Cost Insurance and freight CIF


Maritime and Inland Waterway transport only

Cost Insurance Freight

Here the Seller is liable for every cost up to the port of destination. In other words, the Seller has to pay for pre-carriage transport costs, Terminal Handling charges (depending on liner terms), main transport costs and insurance costs.

However, the transfer of risks (loss and damage) occurs as soon as the goods are on board the vessel at the port of shipment (departure).

Moreover, the Seller is required to purchase cargo insurance with a minimum cover (Clause C of the Institute Cargo Clauses LMA/ IUA), from an insurance company of good reputation. Note that the buyer should be entitled to make a claim directly.

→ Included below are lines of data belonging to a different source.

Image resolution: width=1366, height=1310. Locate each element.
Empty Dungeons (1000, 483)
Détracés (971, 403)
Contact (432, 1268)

Any additional coverage requested by the buyer (riots, strikes, war etc.) is at his own expense.

The selected insurance must cover 110% of the value declared within the sales contract and must be denominated in the same currency.

In addition, the Seller is liable for the export custom clearance formalities (export licence for instance).

Moreover, any pre-shipment inspection required by law in the seller’s country, is at the seller’s expense.

The Seller must assist the Buyer for obtaining documents that might be required for the importation.

Note that the related costs engendered by such assistance are at the expense of the buyer.

Furthermore, the Seller has the obligation to provide the transport documents needed by the buyer for claiming the goods from the carrier in the port of destination.

Overall, the buyer is liable for import custom clearance (Taxes, duties, VAT), terminal handling costs at the port of arrival (depending on liner terms) and post-routing transport costs.

Usual Documents required:

  • Commercial Invoice
  • Documents as agreed in the contract
  • Insurance Policy (where the buyer should be entitled to claim)
  • Transport documents:
    1. Dated in line with agreed period for shipment
    2. Clean Bill of lading with the mention “freight prepaid” and full set of originals when issued in negotiable form


Make sure that both, the port of departure (transfer of risk from seller to buyer) and the exact point in the port of arrival are precisely specified (paid by the seller).

When should I use the Cost Insurance and Freight (CIF) Incoterms rule?

This Incoterm is recommended when the seller trades produces and raw materials (such as commodities for instance) and where he has an easy access to bulk cargo (dry or liquid)

However for containerised goods, usually handed over to the carrier before the loading aboard the vessel, CIF is not fit for purpose and Carriage insurance paid to (CIP) rule should be considered instead.